As Marta Fehér states, Greek philosophers deprecated the crafts and their products. A higher value was ascribed to what was produced by nature, while ‘artificial’ meant something dead and, in general, inferior to natural things. For Plato all artefacts (including pieces of art) were imitations of something natural, of ideas (in fact imitations of imitations), conceptions that we can find well reflected in his myth of the cave. For Aristotle natural and artificial had nothing in common because both formed two different spheres of reality, the artificial was not a copy of something natural already existent but something new. This Aristotelian natural/artificial dichotomy was finally destroyed in the 17th century (mainly by F. Bacon and Descartes) and prejudices against the mechanical arts started to disappear; the artificial sphere became a model for understanding nature. (Marta Féher, “The natural and the artificial: (an attempt at conceptual clarification)”, Periodica Polytechnica Social and Management Sciences, 1993, Vol. 1, No. 1, pp. 67-76)

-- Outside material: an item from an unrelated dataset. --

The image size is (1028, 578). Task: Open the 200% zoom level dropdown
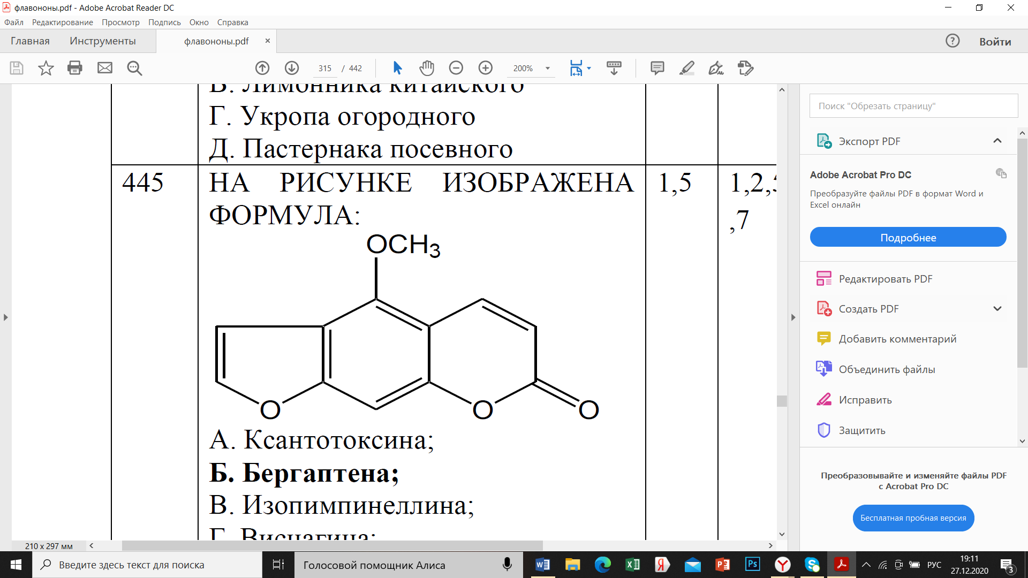531,69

Some years before Fehér, Paolo Rossi pointed out that present conceptions denying basic differences between art products and natural products contradict dominant assumptions maintained in the classic Greek culture. Aristotelianism and hippocratic medicine contemplated nature as an ideal and a rule for art to achieve its purposes. Frequent parallelisms between art and nature in Aristotelian texts are intended then to make easier the understanding of the less familiar (nature) by the more accessible practices (art). Later on, in the medieval period, art was associated with the concept of imitatio naturae. As in ancient times, every attempt to reach perfection, represented by nature, was regarded in those years as a sign of impiety and temerity. Hugh of Saint Victor (1096-1141), a leading theologian, considered mechanical arts as adulterinae precisely because they borrow their modes from nature. As it was mentioned before, from the Renaissance on these distances and reserves were gradually dissolved, Francis Bacon being one of the most active contributors to this revisionist perspective (P. Rossi, I Filosofi i le Macchine, 1400-1700, 1962) (for consequences in the representations of human beings and minds, see on the blog “human automaton”). Nevertheless, in recent times we still identify “natural” with properties that make a product superior to any type of manufactured or manipulated good. This is particularly noticeable in arguments supported by homeopathic treatments practitioners or in pronouncements against genetically modified food.

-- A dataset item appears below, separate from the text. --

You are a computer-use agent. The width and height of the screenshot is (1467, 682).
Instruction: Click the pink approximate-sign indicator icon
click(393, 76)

Bernadette Bensaude-Vincent and William R. Newman, editors of the book The Artificial and the Natural. An Evolving Polarity (Cambridge, The MIT Press, 2007, 2-3), present the dichotomy as an open question that demands a cultural approach (because the concept of nature not only has physical connotations, but moral and social ones as well):
As Roald Hoffman pointed out in The Same and Not the Same, the “rational” arguments used by modern chemists in order to fight the popular prejudice against chemicals are largely useless, because they ignore the cultural aspects of the issue. The concept of nature functions and has always been used as a cultural value, a social norm, and a moral authority. Debates over art and nature generally conceal the broad questions that undergo and drive them: is techne a continuation of nature’s activity (tools being viewed as something like the prolongation of a person’s hand), a rebellion against nature, or a challenge to nature? The nature of technology and its legitimacy, the situation of humans as technicians among other animals, and the status of artisans in society are among the broad issues at stake. Because of the importance of such philosophical implications and cultural roots in all the debates over the impact of technologies, we cannot simply dismiss the distinction between art and nature as a “popular prejudice” or as an “irrational nostalgia for the past”.